Math Reviews is a database of journal articles that includes complete bibliographies for the recent articles. I suppose that must require a deal with the journals, but I wonder why PubMed didn't make the same deal? Google Scholar is an automatically generated citation database.
From The Atlantic's Lies, Damned Lies and Medical Science:
Here's a suggested solution to the problem of refuted research still being cited. Have some respected agency maintain an archive of studies that have failed to replicate or that have otherwise been found lacking. Once such an archive existed, medical journals could adopt a policy of checking all citations in a proposed article against the archive, rejecting submissions that tried to cite refuted research as valid. This might also alleviate the problem of people not doing replications because replications don't get many cites. Once such an archive was established, getting your results there might become quite prestigious.

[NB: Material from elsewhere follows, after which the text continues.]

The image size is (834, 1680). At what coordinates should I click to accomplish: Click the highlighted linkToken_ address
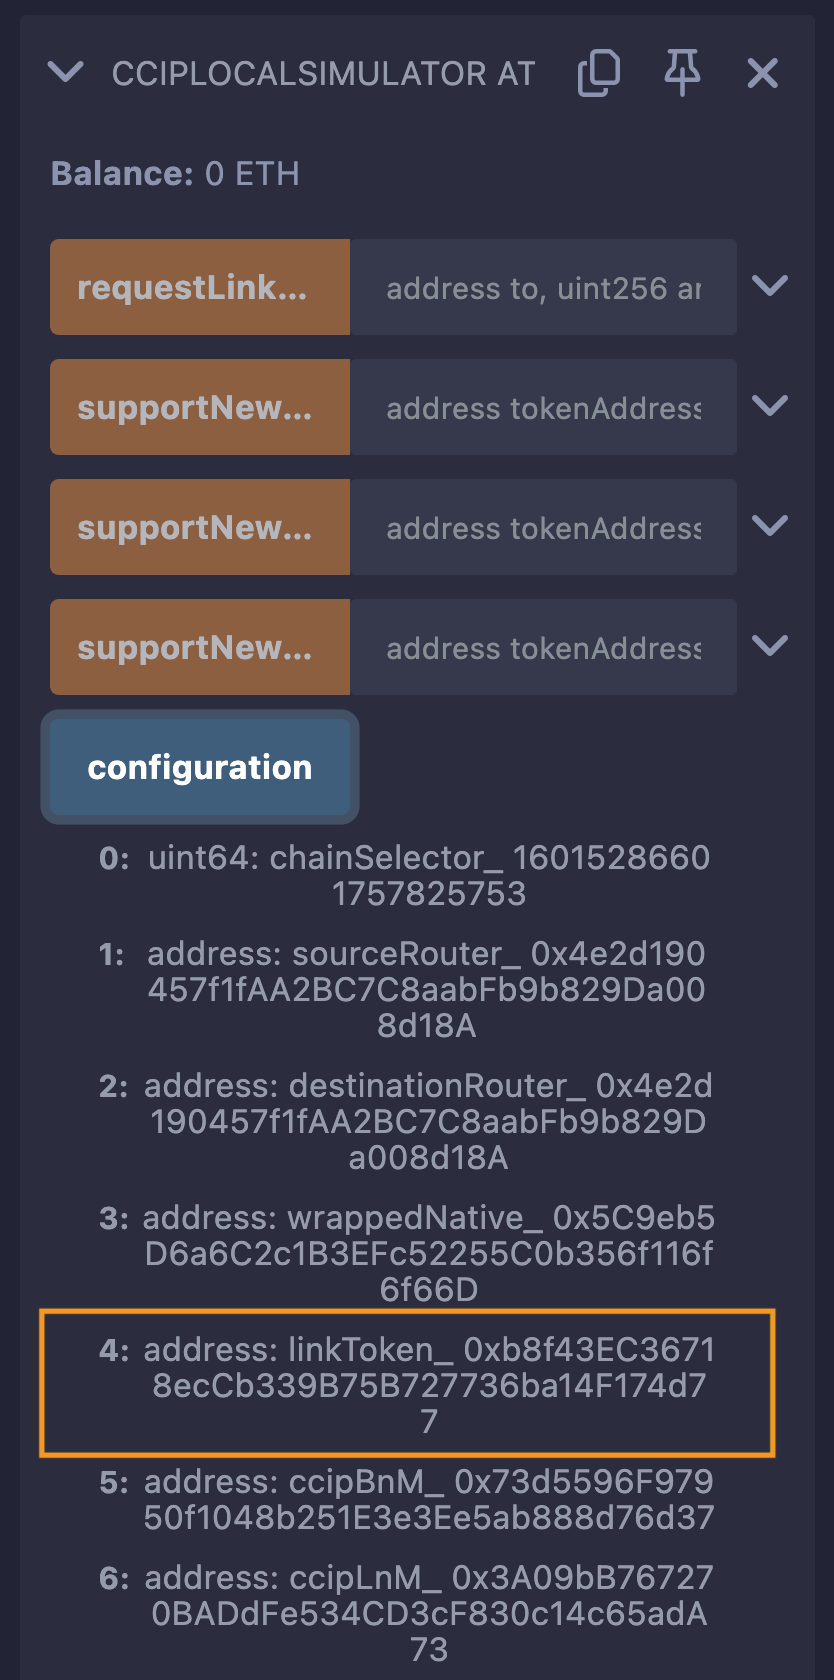(x=428, y=1385)
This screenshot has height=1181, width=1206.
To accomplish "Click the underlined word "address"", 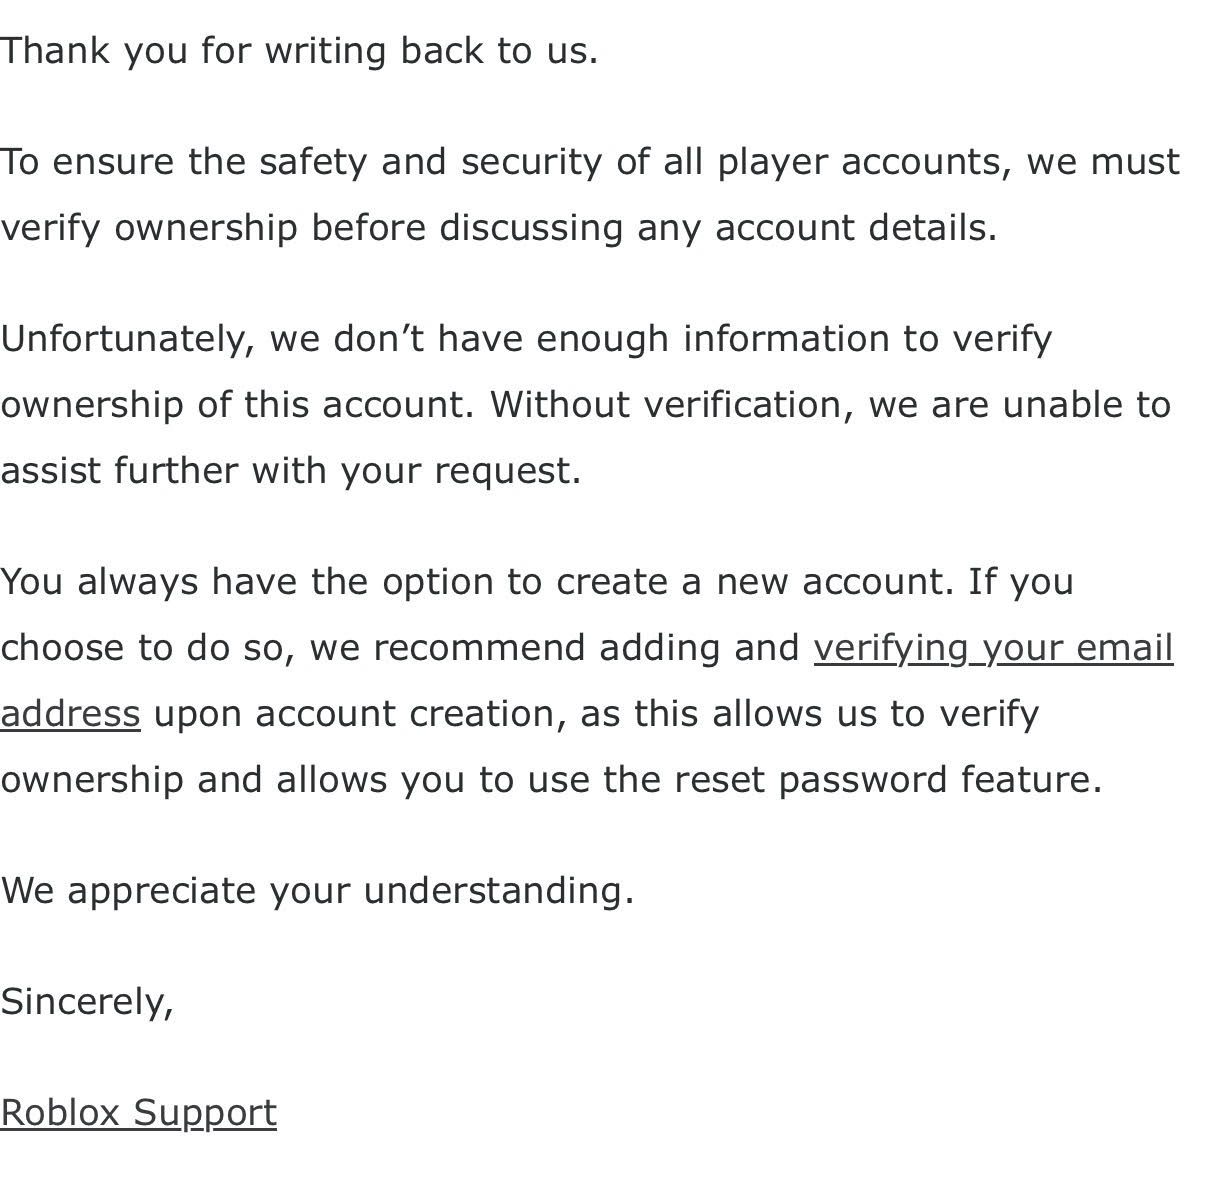I will pyautogui.click(x=70, y=714).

The one major problem that I can see with this proposal is that it's not always obvious when a study should be considered refuted. But even erring on the side of only including firmly refuted studies should be much better than nothing at all.
Such a fix seems obvious and simple to me, and while maintaining the archive and keeping it up to date would be expensive, it should be easily affordable for an organization such as a major university or the NIH. Similar archives could also be used for fields other than medicine. Is there some reason that I'm missing for why this isn't done?